Binding of resveratrol to the minor groove of DNA sequences with AATT and TTAA segments induces differential stability

Abstract

Interactions of a natural stilbene compound, resveratrol with two DNA sequences containing AATT/TTAA segments have been studied. Resveratrol is found to interact with both the sequences. The mode of interaction has been studied using absorption, steady state fluorescence and circular dichroism spectroscopic techniques. UV–visible absorption and fluorescence studies provided the information regarding the binding constants and the stoichiometry of binding, whereas circular dichroism studies depicted the structural changes in DNA upon resveratrol binding. Our results evidenced that, though resveratrol showed similar affinity to both the sequences, the mode of interactions was different. The binding constants of resveratrol to AATT/TTAA sequences were found to be 7.55×105M−1 and 5.42×105M−1 respectively. Spectroscopic data evidenced for a groove binding interaction. Melting studies showed that the binding of resveratrol induces differential stability to the DNA sequences d(CGTTAACG)2 and d(CGAATTCG)2. Fluorescence data showed a stoichiometry of 1:1 for d(CGAATTCG)2-resveratrol complex and 1:4 for d(CGTTAACG)2-resveratrol complex.
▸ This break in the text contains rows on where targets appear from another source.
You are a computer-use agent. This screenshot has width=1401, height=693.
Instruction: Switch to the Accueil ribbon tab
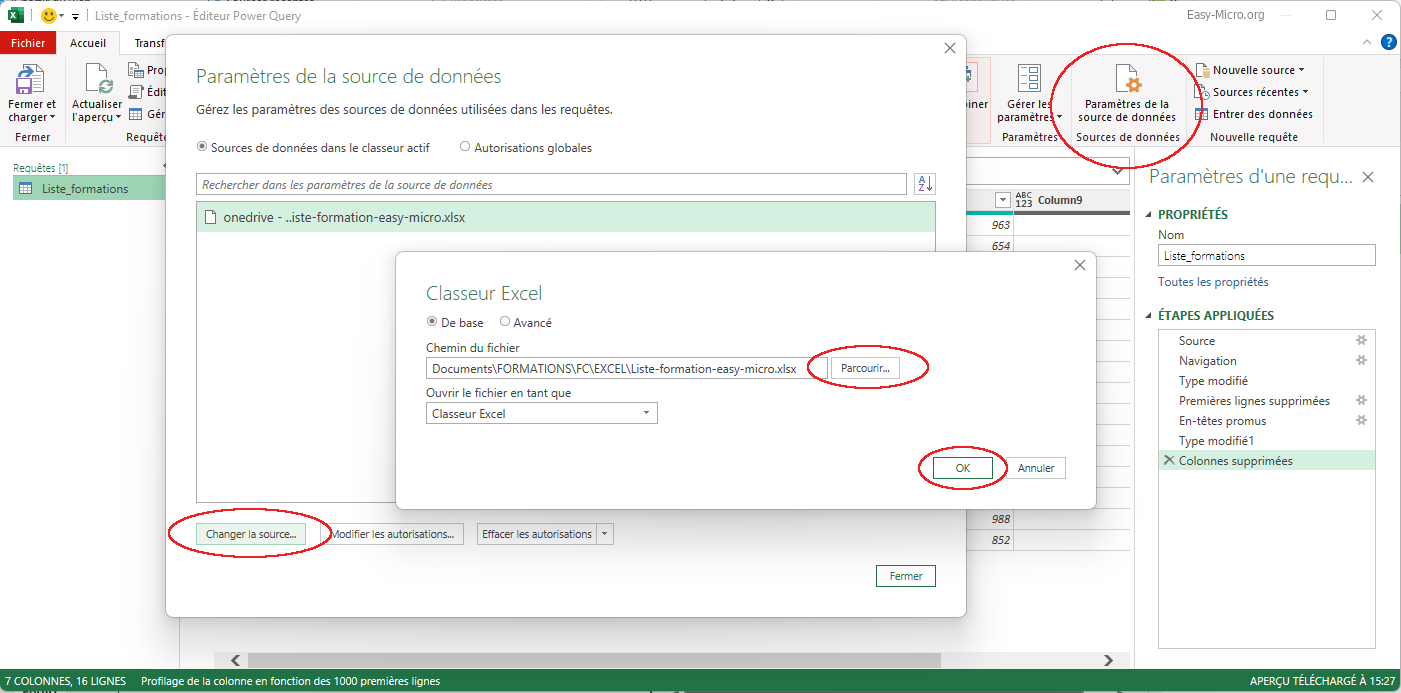(88, 43)
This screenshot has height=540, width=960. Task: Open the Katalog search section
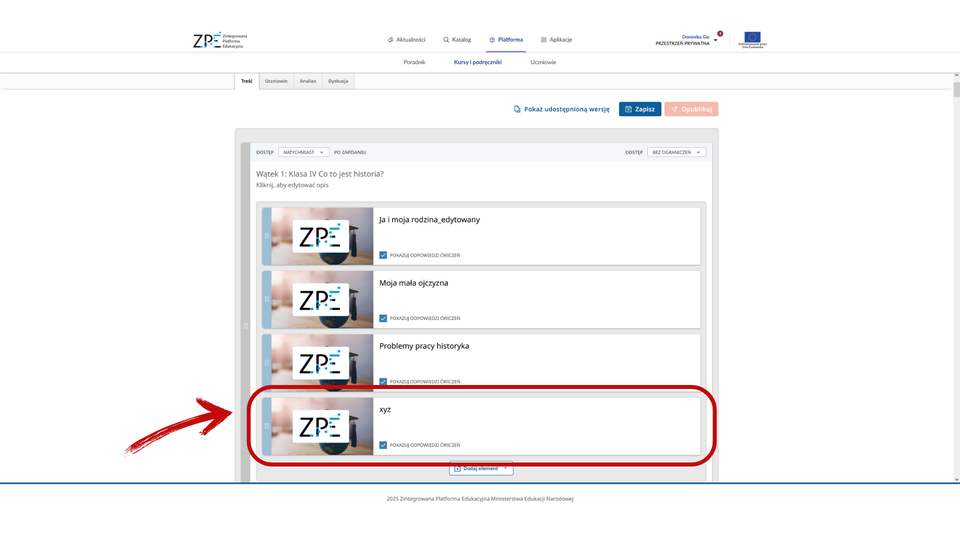(457, 40)
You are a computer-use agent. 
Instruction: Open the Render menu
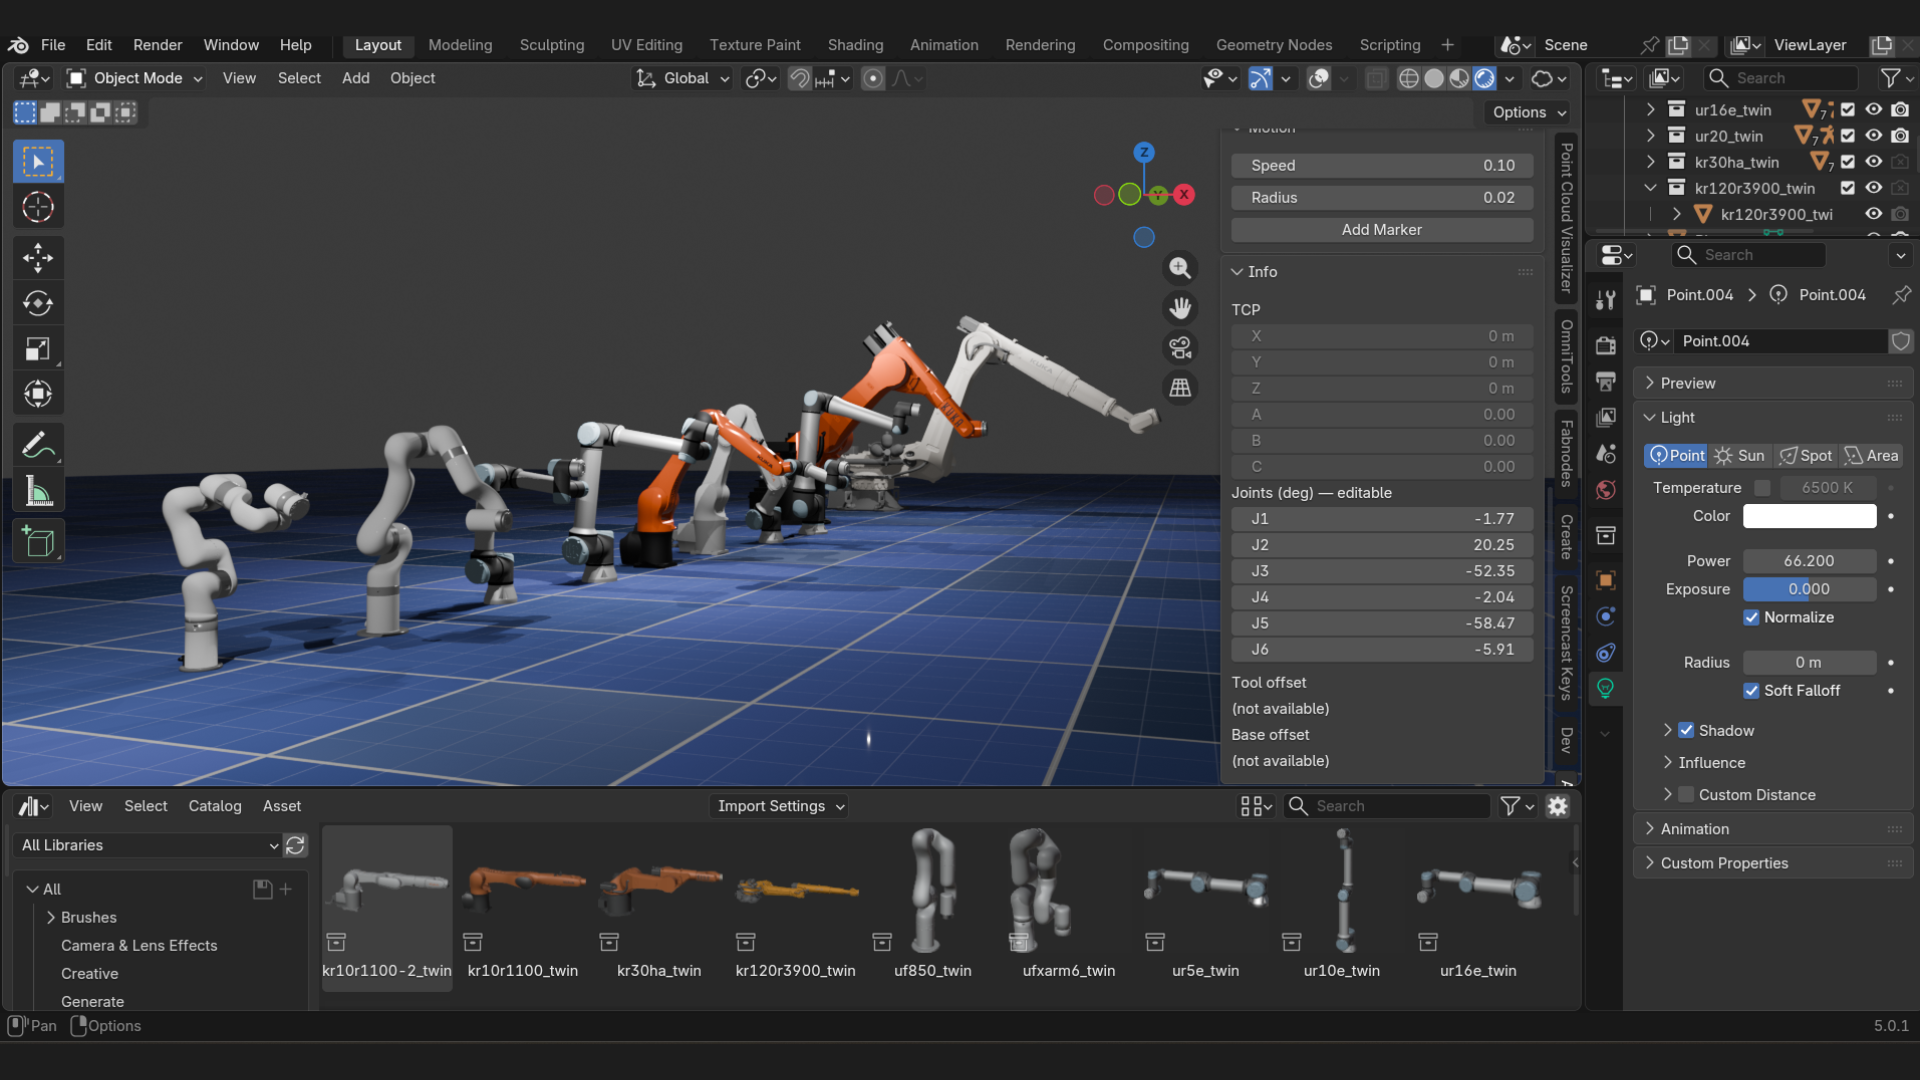point(157,45)
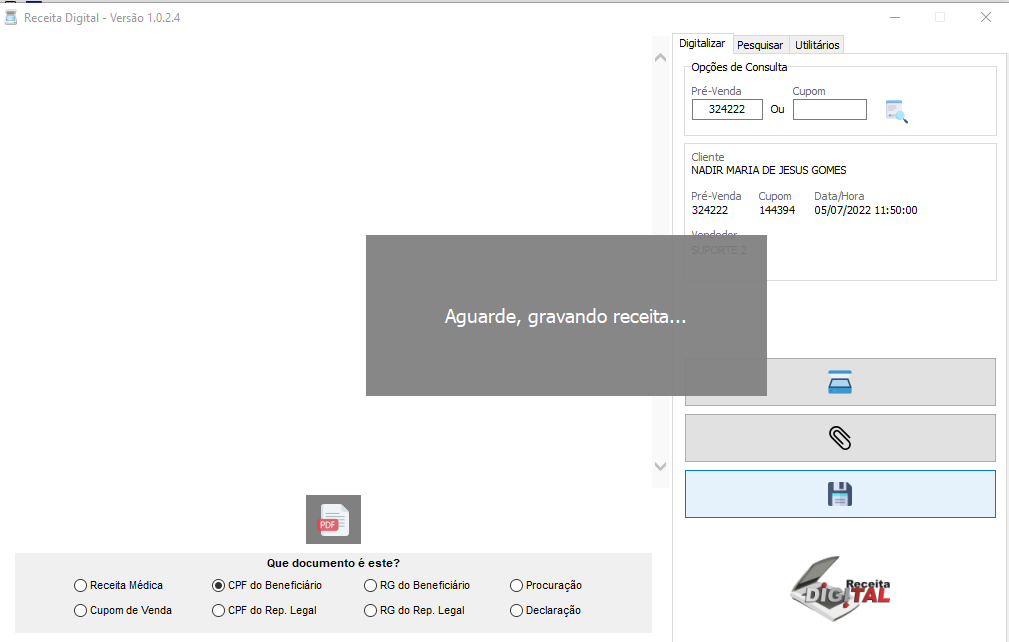Click the paperclip attach file button
This screenshot has width=1009, height=642.
point(839,438)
Molecular docking studies demonstrated that resveratrol binds to the minor groove region of both the sequences to form stable complexes with varied atomic contacts to the DNA bases or backbone. Both the complexes are stabilized by hydrogen bond formation. Our results evidenced that modulation of DNA sequence within the same bases can greatly alter the binding geometry and stability of the complex upon binding to small molecule inhibitor compounds like resveratrol.